ADAM GIBBONS: The Last BastionIf your appetite for funky and monster guitar fuzz-fuelled soundtrack flavoured breaks and beats was whetted by Adam ‘Lack Of Afro’ Gibbons two six-track EPs, Manhunt and Here We Go, earlier in the year then you’ll be stoked to hear that the full twenty-two track album, The Last Bastion, from which the music on both EPs was drawn is now out. Inspired by the likes of John Barry and David

Holmes, Gibbons had apparently always held a desire to make soundtrack music and the idea pre-dates his Lack Of Afro stuff.
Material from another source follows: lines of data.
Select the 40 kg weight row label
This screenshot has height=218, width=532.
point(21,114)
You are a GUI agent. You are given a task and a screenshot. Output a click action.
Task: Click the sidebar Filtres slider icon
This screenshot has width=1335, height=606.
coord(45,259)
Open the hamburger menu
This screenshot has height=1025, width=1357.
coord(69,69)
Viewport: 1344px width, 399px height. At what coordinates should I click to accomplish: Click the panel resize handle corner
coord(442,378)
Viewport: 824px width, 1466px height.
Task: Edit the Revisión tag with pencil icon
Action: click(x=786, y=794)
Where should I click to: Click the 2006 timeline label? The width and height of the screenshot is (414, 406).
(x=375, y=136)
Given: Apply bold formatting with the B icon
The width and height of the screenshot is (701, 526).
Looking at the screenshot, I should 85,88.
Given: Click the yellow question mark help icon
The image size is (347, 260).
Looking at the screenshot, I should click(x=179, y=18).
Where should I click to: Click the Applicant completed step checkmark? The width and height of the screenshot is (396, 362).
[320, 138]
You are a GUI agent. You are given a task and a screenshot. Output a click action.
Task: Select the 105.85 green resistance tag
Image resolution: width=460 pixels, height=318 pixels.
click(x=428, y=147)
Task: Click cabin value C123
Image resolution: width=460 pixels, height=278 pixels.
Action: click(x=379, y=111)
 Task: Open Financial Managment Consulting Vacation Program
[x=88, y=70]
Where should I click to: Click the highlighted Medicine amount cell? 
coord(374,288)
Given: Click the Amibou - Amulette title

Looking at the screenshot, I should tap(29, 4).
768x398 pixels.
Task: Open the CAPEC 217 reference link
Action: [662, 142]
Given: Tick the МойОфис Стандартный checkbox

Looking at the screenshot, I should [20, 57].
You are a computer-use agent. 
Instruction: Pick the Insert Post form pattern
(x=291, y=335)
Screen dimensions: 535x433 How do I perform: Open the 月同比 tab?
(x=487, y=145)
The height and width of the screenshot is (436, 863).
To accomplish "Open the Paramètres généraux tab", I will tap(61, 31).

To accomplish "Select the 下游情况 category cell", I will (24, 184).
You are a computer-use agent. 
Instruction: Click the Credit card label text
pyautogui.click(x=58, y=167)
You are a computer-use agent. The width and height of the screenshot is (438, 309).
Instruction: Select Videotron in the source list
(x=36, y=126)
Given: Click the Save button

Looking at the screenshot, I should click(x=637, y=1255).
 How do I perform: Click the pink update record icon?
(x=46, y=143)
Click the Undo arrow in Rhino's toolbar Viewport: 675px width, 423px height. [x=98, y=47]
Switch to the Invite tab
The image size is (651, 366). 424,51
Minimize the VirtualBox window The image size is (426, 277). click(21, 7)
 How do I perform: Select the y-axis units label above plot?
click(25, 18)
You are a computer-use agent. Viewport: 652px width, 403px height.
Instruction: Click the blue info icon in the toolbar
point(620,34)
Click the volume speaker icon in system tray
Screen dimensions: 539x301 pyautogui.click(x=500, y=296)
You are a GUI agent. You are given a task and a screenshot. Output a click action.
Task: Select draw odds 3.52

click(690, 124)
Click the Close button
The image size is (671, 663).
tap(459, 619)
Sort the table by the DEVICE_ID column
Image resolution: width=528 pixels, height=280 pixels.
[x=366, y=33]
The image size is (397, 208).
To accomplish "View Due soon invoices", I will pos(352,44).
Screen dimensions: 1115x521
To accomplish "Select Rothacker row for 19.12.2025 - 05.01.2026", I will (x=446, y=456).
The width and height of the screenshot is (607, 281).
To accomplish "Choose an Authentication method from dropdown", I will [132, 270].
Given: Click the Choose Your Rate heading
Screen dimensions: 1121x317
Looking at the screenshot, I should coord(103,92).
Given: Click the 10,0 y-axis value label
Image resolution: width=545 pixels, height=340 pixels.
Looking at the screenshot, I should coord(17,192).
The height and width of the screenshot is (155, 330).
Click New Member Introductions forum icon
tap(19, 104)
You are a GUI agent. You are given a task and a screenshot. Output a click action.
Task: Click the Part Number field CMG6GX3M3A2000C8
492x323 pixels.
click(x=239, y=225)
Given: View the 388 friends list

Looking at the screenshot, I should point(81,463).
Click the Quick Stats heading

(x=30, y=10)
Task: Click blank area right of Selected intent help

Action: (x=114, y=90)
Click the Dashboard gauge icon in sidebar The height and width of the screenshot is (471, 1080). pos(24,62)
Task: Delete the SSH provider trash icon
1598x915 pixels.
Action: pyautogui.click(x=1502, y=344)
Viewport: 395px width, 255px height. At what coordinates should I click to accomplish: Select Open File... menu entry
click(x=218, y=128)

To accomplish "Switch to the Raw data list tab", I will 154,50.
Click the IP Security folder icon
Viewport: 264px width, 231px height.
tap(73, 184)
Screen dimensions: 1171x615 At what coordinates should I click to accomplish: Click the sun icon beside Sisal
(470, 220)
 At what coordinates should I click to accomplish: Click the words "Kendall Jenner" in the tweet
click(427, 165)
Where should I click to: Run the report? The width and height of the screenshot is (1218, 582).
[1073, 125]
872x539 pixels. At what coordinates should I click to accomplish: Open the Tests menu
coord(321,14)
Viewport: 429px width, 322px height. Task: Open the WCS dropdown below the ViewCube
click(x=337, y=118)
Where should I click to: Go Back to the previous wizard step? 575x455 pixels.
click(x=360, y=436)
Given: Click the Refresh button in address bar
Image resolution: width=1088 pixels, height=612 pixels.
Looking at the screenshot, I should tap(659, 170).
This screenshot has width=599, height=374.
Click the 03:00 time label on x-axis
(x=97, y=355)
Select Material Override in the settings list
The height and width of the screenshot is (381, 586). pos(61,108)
In the event though, it has been his LOA music that he’s hitherto spent his time focussed on and, despite the fact that this has been in high demand when it comes to film and TV sync deals, he hasn’t yet been offered a full OST to do. And so, since the mountain hadn’t come to Gibbons, he decided to do ‘a Holmes’ and make his own soundtrack to an imaginary film.

Said film’s title is Last Bastion which, it transpires is ‘a kind of utopian theme park promising eternal fulfilment’ and it is to here that four men travel, having sacked off their uninspiring regular lives. However, as the stylised black tower/ red sun cover, track titles like I Think He’s Dead and Anger Builds Inside Jordan (not to mention the music!) might suggest, things (we imagine, this film not actually existing, of course) seem to be rather more dystopian. Westworld anyone?

And so we travel from Here We Go‘s entry point of windmilling drum breaks, horns and guitar fuzz, through a rugged and inspiring landscape of much more guitar fuzz and huge outcrops of more funky drums occasionally broken up by great sweeping rivers of horns.  But do our heroes all survive?  The spaghetti western and gritty crime-funk vibes that pervade the LP invite favourable comparisons with early Calibro 35 material (which  bodes well for Gibbons’ soundtrack ambitions) but suggest the journey wasn’t as easy on the four imaginary adventurers as it is on the listener.  It is true that dreamy and somewhat melancholy horns begin the closing track which might suggest a downbeat ending but these soon give way to energetic drums and guitar fuzz once more.  Well – it is called Here We Go Again.  Sequel anyone?